New Orleans has gone retro -- way retro. It is, in a fundamental sense, as it was long ago, 287 years ago, when a French aristocrat named Jean Baptiste le Moyne, Sieur de Bienville, decided it would be a nice spot to have a city.

Two weeks after Hurricane Katrina brutalized the city, much of the inviting high ground tucked into the big Mississippi River crescent that so entranced Bienville is dry and inviting, confirming that he was one smart Frenchman. Most of the rest of the city is abominably uninviting -- underwater or soggy or mud-crusted and foreboding; its future is uncertain, much as it was when Bienville showed up.

New Orleans is bankrupt. Its population of nearly half a million is scattered around the country, banned -- for no one knows how long -- from returning. Its dry streets are spookily empty, and its wet streets may take a month to pump out. Yet all anyone in Louisiana seems to talk about is putting it back together again. The question -- the one with no answer yet -- is, how?

"We're on a journey here, and we don't have a road map," said Ralph Brennan, scion of a New Orleans restaurant empire built on the elegance and charm of the venerable Commander's Palace in the city's Garden District.

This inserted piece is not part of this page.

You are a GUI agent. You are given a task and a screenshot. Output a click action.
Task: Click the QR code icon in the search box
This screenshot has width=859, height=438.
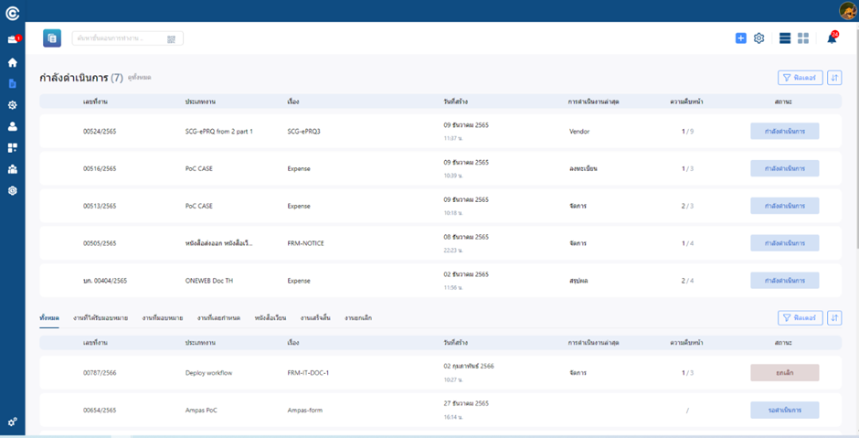(171, 38)

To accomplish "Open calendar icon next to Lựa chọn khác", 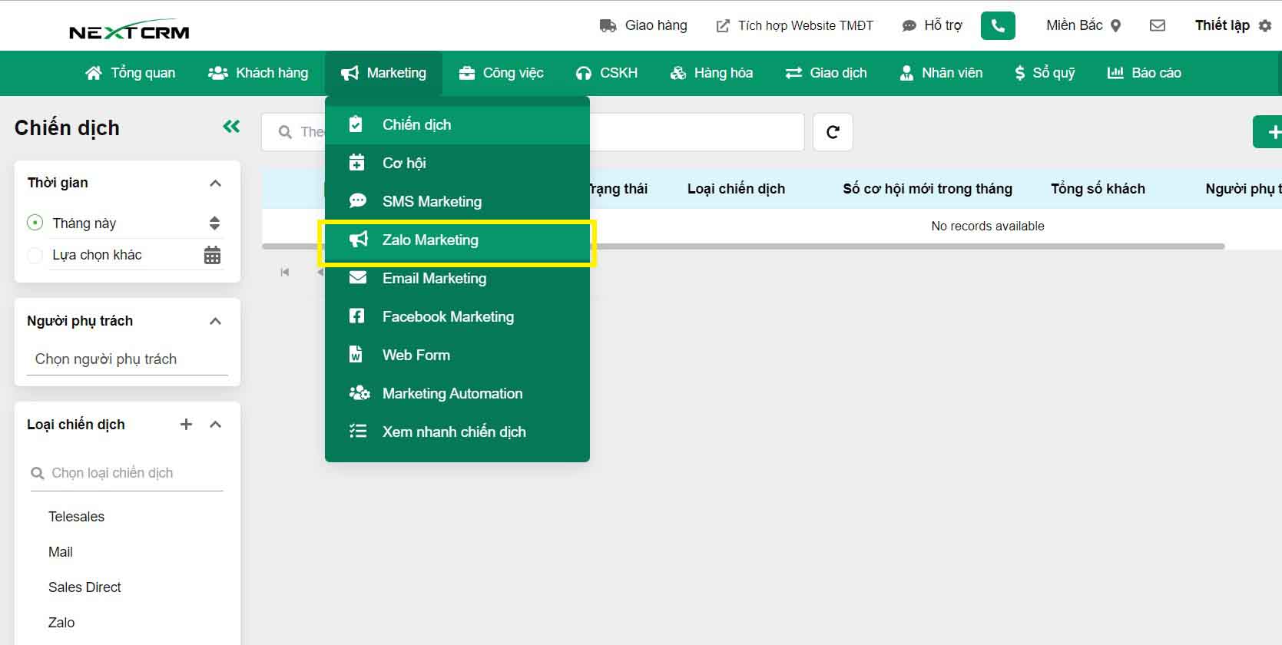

Rebuilding and resurrecting Bienville's town -- the town he left for Louis Armstrong and Winton Marsalis, for Tennessee Williams and the French Quarter stripper Belle Starr -- is turning into an obsession here. The powerful business interests who talk of speedily reopening the French Quarter are trying hard to show confidence, saying that what they consider the best of the city, its graceful mansions and its French Quarter, is intact. Others think of the best of the city in different terms, and they fret that its sultry, elemental vibe may be lost forever if the poor now stashed about the nation in evacuation centers don't return to make music and stitch Mardi Gras Indian costumes and send off their dead with jazz funerals.

"The soul of New Orleans is gone -- they're dispersed in Texas and all over, and a lot of these people might not come back," said Deacon John, the New Orleans guitar legend whose distinctive, bluesy riffs play like a soundtrack for his home town. "We don't want New Orleans to turn into another Disneyland."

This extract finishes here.